La mobilitazione collettiva verso una trasformazione dell’Italia si nutre di momenti concreti, di confronto rafforzato e di negoziazione. Questi passaggi ad oggi sono stati inadeguati nella fase di stesura del Piano. Crediamo che proprio in nome della coesione sociale, si debbano garantire livelli di negoziazione e di confronto preventivo sui progetti di investimento e sulle riforme. Così come è estremamente importante, il governo dei processi e il monitoraggio dei passaggi che, al netto delle regole europee, deve diventare una fase non solo tecnica o contabile ma di vera e propria rendicontazione sociale delle scelte.

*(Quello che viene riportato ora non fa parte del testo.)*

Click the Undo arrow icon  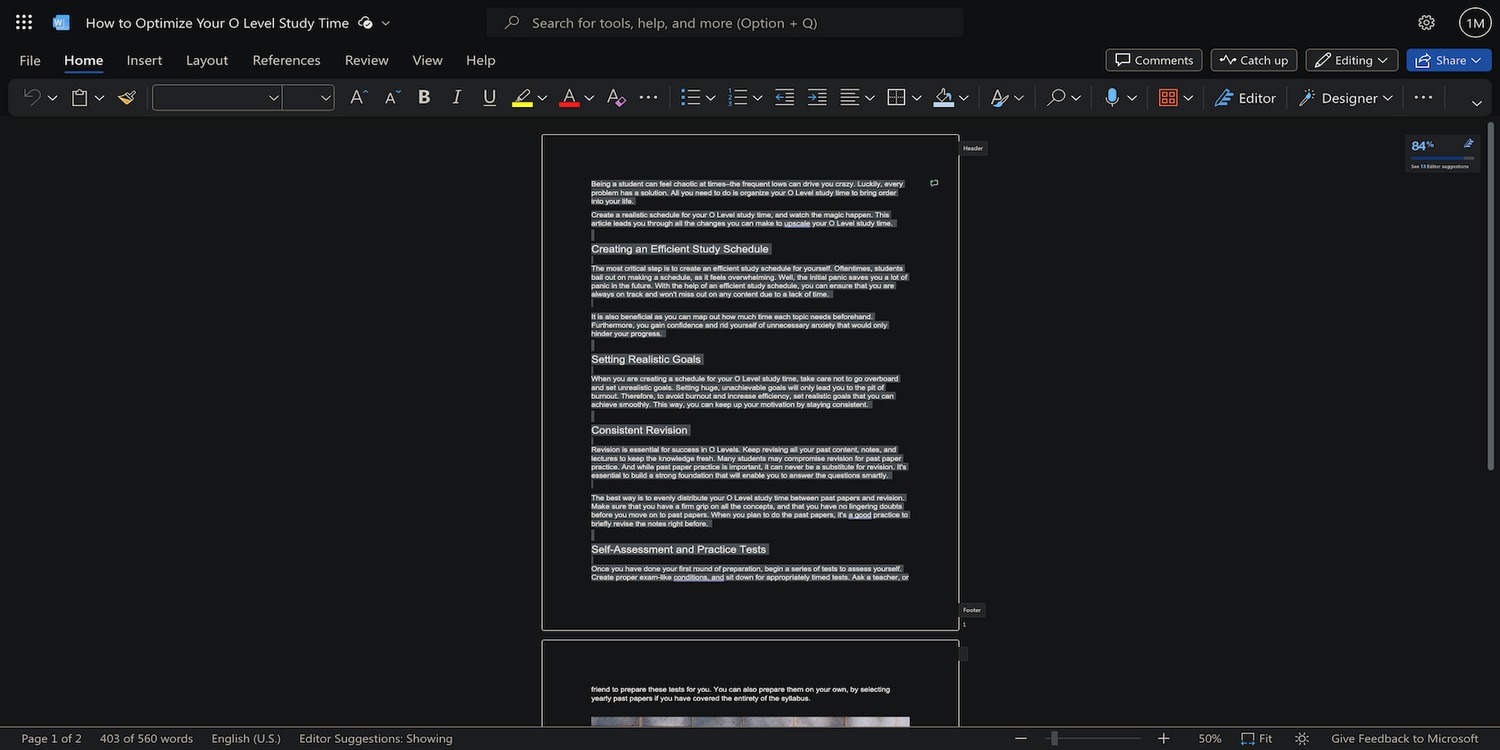pos(32,97)
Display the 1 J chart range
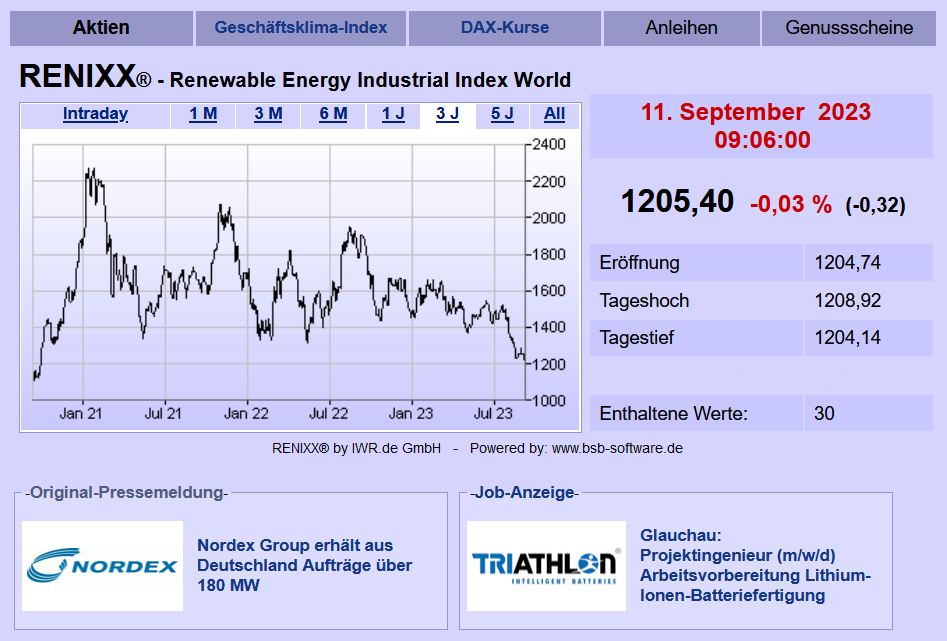This screenshot has height=641, width=947. [393, 114]
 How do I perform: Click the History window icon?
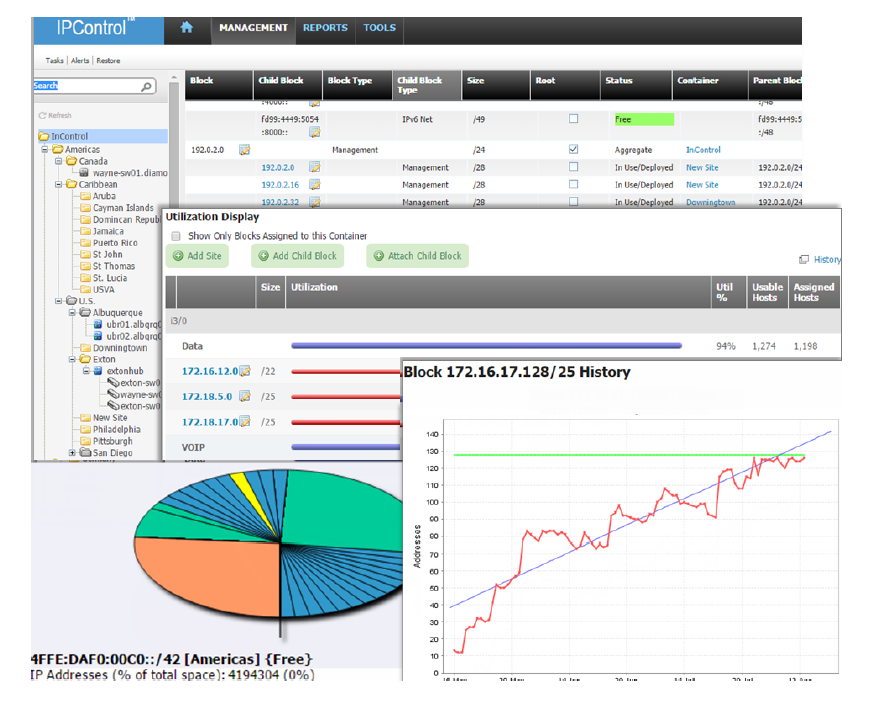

La ripresa del nostro Paese passa da una risposta alle grandi disuguaglianze che pesano nel tessuto sociale ed economico: sono disuguaglianze territoriali, Valutazioni Piano Nazionale di Ripresa e Resilienza 4 generazionali e di genere. Questi tre obiettivi trasversali - che rivendichiamo come indicazione della nostra organizzazione fin dalla fase iniziale della definizione del Piano – rappresentano il vero e proprio investimento sul futuro. Rispondere ai divari tra Nord e Sud, attraverso l’infrastrutturazione materiale e immateriale, garantire nuova occupazione e diritti a giovani e donne sono impegni non transigibili.
Qualificano la risposta alla crisi, ma soprattutto sono impegni sociali che in primo luogo lo Stato deve assicurare. Se lo sguardo delle scelte è al futuro e alla prospettiva sicuramente possiamo dire che si deve e si può fare di più. Questo Piano rappresenta un grande innesco, solo l’inizio di un decennio che dovrà traguardare il nostro paese e la stessa Europa verso uno sviluppo sostenibile per le persone e per l’ambiente. Ciò significa che forse avremo bisogno di un Next Generation EU almeno decennale, del superamento delle regole di bilancio frutto della stagione di austerity, di regole fiscali omogenee finalizzate a colpire la polarizzazione delle ricchezze, le disuguaglianze, l’evasione e l’elusione fiscale.
La sfida è già lanciata ad Est come ad Ovest, l’Unione Europea non può rimanere indietro. Inoltre non possiamo arroccarci nel nostro fortino ed ignorare la condizione disperata di tanta parte del mondo che, già oggi nella battaglia contro la pandemia, paga egoismi e mancanza di solidarietà.
La Cgil intende come sempre fare la sua parte: giudicare nel merito delle scelte concrete, lottare per cambiare le condizioni materiali di lavoratori e lavoratrici, pensionati e pensionate, sostenere la battaglia confederale e collettiva per trasformare e migliorare il nostro Paese per tutti e tutte.